— Your instructions —
In the entries below, find the line with "Show the DEBUG CONSOLE tab" and the line with "Tap the Followers". Print those two and everything between them exactly, and nothing else.

— Information supplied —
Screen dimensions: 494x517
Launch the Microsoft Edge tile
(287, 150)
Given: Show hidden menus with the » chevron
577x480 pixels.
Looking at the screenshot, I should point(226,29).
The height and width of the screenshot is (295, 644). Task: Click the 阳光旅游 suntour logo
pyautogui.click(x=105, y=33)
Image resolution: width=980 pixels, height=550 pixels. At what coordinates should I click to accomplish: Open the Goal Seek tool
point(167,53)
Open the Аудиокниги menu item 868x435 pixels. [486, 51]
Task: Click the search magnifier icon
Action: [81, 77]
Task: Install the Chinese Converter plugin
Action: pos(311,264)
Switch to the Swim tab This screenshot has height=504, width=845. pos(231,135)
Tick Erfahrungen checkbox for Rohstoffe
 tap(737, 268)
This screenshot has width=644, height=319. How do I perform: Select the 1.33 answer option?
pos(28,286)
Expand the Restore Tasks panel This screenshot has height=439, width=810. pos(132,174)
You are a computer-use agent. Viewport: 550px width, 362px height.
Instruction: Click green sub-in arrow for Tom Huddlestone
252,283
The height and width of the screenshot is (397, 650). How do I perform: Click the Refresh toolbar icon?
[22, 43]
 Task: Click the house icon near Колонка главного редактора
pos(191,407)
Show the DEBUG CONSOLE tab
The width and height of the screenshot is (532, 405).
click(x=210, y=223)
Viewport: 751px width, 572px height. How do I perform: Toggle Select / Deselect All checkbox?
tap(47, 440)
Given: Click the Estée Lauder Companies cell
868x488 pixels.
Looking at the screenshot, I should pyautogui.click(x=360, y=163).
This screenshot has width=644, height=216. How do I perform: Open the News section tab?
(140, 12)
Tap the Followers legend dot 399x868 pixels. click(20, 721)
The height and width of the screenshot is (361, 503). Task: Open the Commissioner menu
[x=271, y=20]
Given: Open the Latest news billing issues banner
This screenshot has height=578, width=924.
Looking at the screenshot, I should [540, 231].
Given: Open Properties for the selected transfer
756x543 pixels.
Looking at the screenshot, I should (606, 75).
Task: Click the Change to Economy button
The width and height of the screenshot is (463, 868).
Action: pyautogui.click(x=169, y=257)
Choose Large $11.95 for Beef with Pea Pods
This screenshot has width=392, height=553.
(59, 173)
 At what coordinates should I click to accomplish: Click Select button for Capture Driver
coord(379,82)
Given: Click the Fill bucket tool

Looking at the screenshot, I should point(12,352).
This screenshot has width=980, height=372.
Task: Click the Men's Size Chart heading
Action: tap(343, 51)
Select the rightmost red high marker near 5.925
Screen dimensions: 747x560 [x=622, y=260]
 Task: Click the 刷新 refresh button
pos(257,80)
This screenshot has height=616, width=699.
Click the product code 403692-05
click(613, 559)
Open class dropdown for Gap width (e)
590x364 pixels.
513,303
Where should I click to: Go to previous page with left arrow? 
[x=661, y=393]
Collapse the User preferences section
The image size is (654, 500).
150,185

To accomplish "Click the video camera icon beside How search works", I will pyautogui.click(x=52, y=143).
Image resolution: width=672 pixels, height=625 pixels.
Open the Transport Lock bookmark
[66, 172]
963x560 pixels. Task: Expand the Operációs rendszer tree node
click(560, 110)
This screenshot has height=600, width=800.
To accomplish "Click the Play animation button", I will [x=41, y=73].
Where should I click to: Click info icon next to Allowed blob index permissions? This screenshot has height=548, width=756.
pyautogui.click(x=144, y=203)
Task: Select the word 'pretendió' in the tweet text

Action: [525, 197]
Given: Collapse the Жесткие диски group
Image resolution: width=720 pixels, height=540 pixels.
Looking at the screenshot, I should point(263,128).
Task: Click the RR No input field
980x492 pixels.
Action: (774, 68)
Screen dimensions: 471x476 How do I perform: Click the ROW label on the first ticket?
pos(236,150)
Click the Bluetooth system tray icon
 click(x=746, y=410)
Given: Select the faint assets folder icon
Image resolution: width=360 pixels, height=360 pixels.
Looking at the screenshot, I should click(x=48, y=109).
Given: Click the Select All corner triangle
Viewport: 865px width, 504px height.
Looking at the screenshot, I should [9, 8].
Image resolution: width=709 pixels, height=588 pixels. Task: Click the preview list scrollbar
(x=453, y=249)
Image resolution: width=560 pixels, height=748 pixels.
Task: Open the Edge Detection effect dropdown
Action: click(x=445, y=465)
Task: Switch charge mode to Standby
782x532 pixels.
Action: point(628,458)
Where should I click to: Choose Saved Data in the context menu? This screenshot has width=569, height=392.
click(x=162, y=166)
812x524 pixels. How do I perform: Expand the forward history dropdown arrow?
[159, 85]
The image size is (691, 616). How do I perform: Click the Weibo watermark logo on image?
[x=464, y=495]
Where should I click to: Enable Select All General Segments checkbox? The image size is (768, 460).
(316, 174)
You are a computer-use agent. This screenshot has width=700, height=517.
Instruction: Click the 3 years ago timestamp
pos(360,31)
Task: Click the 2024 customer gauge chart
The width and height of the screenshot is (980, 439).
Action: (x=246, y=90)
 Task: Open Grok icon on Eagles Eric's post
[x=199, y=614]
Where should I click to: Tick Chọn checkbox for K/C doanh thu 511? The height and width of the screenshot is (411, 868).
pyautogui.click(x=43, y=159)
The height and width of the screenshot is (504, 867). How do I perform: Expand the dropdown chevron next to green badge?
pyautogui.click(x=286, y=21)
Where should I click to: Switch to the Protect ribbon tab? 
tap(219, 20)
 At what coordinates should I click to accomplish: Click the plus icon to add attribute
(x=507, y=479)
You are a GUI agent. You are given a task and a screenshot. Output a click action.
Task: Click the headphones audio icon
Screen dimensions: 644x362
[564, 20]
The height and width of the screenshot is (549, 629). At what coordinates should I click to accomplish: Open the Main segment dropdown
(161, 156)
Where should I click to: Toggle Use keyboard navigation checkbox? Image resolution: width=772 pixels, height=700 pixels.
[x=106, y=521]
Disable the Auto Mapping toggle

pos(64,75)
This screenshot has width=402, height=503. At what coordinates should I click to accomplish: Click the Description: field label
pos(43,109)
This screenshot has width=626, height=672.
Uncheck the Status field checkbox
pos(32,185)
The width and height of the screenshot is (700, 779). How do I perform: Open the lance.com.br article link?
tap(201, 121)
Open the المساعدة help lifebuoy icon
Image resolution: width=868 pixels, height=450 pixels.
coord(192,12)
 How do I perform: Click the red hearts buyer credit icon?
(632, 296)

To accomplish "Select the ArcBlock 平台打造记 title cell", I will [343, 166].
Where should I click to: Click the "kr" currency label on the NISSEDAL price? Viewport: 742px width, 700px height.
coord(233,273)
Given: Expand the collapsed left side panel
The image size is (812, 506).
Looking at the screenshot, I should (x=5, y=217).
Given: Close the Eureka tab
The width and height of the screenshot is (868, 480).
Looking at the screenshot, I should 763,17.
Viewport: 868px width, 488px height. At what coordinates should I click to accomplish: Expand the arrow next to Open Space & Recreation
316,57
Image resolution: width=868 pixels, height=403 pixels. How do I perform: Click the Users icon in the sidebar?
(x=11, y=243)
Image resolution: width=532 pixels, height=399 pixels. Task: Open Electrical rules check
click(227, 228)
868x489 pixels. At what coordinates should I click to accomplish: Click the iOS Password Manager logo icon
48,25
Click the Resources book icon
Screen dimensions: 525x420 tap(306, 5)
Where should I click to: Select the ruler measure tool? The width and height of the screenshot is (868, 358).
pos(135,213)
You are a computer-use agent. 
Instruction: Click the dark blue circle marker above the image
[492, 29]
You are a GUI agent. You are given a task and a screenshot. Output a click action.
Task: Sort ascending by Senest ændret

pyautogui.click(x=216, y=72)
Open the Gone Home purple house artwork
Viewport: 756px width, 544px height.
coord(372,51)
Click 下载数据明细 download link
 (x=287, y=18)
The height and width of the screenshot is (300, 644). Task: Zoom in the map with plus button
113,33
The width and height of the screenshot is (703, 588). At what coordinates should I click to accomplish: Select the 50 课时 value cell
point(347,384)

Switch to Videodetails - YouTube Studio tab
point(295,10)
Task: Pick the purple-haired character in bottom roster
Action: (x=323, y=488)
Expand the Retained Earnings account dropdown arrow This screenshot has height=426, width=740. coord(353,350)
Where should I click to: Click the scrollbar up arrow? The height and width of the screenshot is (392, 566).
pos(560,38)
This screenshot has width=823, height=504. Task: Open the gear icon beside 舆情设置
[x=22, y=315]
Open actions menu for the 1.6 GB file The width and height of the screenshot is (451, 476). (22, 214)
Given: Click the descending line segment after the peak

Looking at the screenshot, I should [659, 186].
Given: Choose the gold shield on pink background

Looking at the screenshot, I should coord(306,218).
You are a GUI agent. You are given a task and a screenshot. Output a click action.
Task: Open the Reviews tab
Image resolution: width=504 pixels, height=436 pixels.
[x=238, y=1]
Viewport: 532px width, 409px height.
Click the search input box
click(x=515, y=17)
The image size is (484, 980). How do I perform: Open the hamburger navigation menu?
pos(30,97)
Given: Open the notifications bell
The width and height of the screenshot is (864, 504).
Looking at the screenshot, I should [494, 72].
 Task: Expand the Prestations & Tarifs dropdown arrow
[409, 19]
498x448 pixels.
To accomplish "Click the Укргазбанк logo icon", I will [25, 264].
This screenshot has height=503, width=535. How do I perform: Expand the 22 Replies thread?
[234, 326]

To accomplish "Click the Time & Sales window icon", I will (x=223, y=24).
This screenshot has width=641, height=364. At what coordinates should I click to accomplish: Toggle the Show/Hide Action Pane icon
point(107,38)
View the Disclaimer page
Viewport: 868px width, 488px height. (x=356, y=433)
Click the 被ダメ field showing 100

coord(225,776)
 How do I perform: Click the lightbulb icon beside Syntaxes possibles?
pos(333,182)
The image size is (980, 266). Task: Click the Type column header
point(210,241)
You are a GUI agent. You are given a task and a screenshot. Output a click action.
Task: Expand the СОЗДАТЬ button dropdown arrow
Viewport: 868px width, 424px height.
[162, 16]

— Reply —
Show the DEBUG CONSOLE tab
The width and height of the screenshot is (532, 405).
click(x=210, y=223)
Viewport: 751px width, 572px height. How do I perform: Toggle Select / Deselect All checkbox?
tap(47, 440)
Given: Click the Estée Lauder Companies cell
868x488 pixels.
Looking at the screenshot, I should pyautogui.click(x=360, y=163).
This screenshot has width=644, height=216. How do I perform: Open the News section tab?
(140, 12)
Tap the Followers legend dot 399x868 pixels. click(20, 721)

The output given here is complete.